PULLMAN – It started as an idea in a college class. The instructor had a thumb drive with important information about an upcoming project, but nobody in the class had a laptop to upload the files.

“Hey, wouldn’t it be cool if you could transfer files from one thumb drive to another, instead of always needing a computer?’’ said Jacob Murray, a computer engineering student in the class, to his friend and fellow student Paul Wettin.

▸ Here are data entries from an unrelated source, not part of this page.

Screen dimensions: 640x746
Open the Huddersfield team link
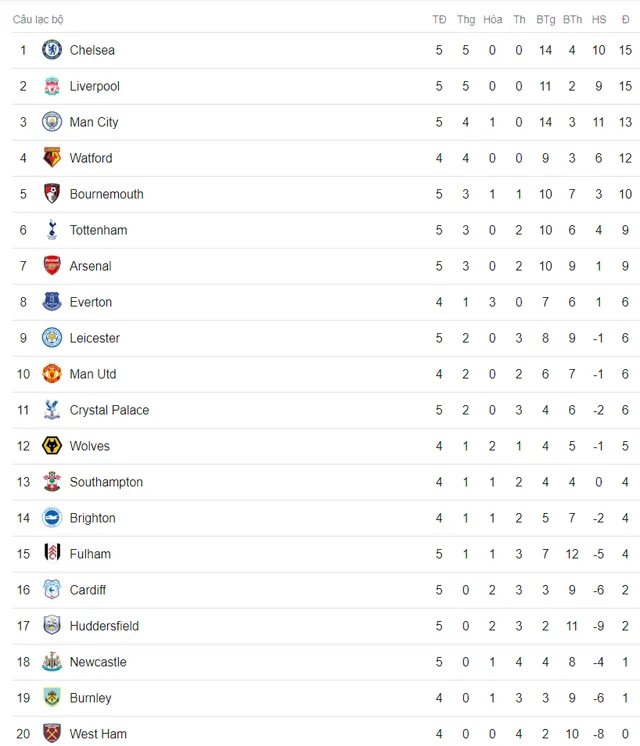tap(104, 626)
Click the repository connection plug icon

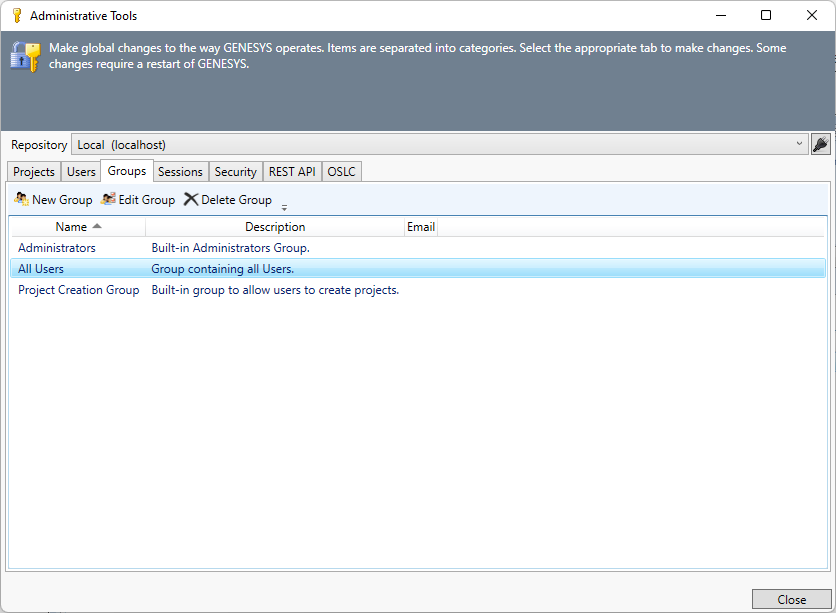click(x=821, y=144)
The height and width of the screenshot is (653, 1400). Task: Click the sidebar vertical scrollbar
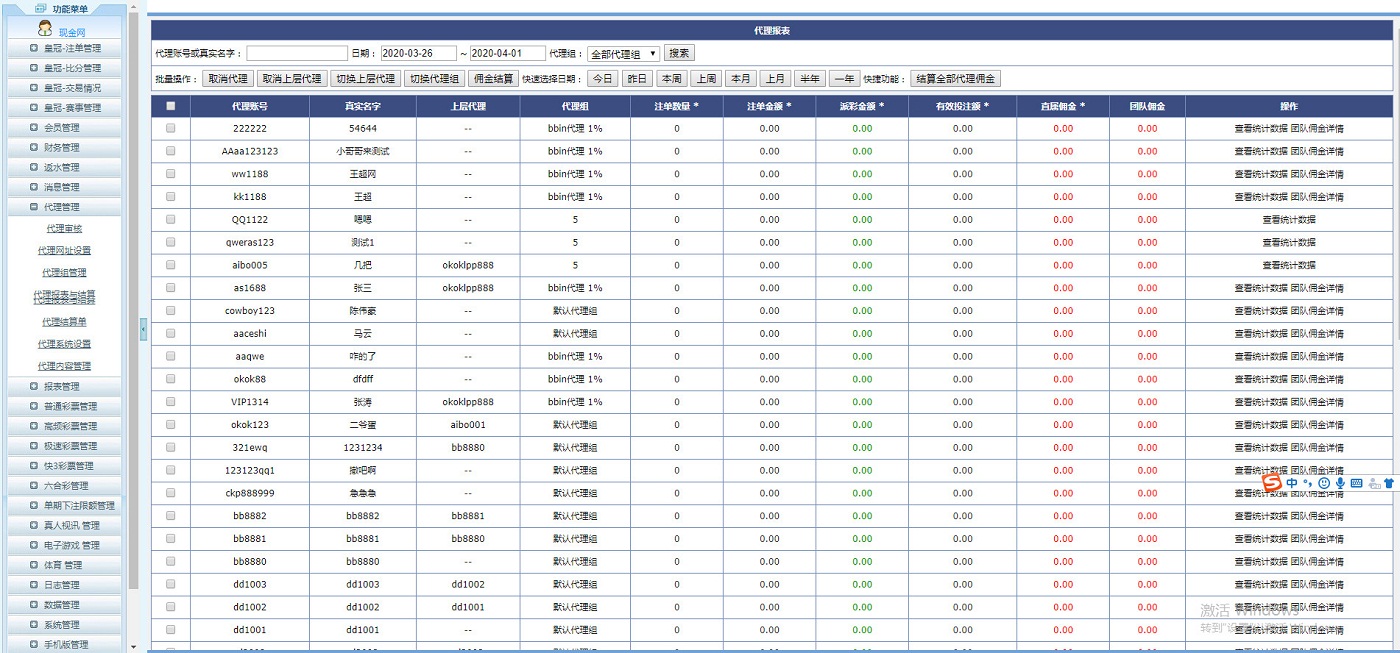(x=134, y=300)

Murray and Wettin are two of four WSU graduates who will present their idea in Washington, D.C., this month as one of five team finalists in the 2010 Collegiate Inventors Competition.
 
The competition, started in 1990 and sponsored by the Abbott Fund and the U.S. Patent and Trademark Office, is open to all full-time students at universities in the U.S. and Canada. According to its website, the competition “promotes exploration in invention, science, engineering, technology and other creative endeavors and provides a window on the technologies from which society will benefit in the future.’’
 
Last year as undergraduates the students – Wettin (computer engineering), Murray (computer engineering), Carla Heathman (electrical engineering) and Jeff Sweeney (business) – developed their working USB data storage and transfer device. Wettin and Murray are graduate students in computer engineering.
 
The WSU student team members were participants in the Harold Frank Engineering Entrepreneurship Institute. The program helps train students in entrepreneurial skills through summer internships, visits with successful entrepreneurs, an on-campus summer program, and a year-long capstone design course that brings engineering and business students together to develop a product.
 
Murray is quick to admit that his good idea would have gone nowhere without the program. At the beginning of one of the summer courses, the students were required to pitch an idea to the class. He thought of the USB transfer device. The other students liked his idea and eventually chose it as one the class’ year-long, capstone design projects.
 
The students eventually took third place in WSU’s 2010 business plan competition. They are in negotiations with a company that is interested in their project and are also seeking funding to begin manufacturing.

“The transformation that has occurred in each one of these students as they have taken on this project has been nothing short of unbelievable,’’ said Robert Olsen, associate dean of undergraduate student services in the WSU College of Engineering and Architecture who leads the entrepreneurship institute. “With their confidence and ability to communicate, on top of their technical ability, they believe and I believe that they will have nothing but success in their endeavor.’’

In addition to Olsen, Denny Davis, professor in the WSU Gene and Linda Voiland School of Chemical Engineering and Bioengineering, and Joe Harris, professor of entrepreneurship, provided support for the project.

Finalists receive an all expenses paid trip to Washington, where they will present their idea to a panel of judges. The winning team will receive $10,000.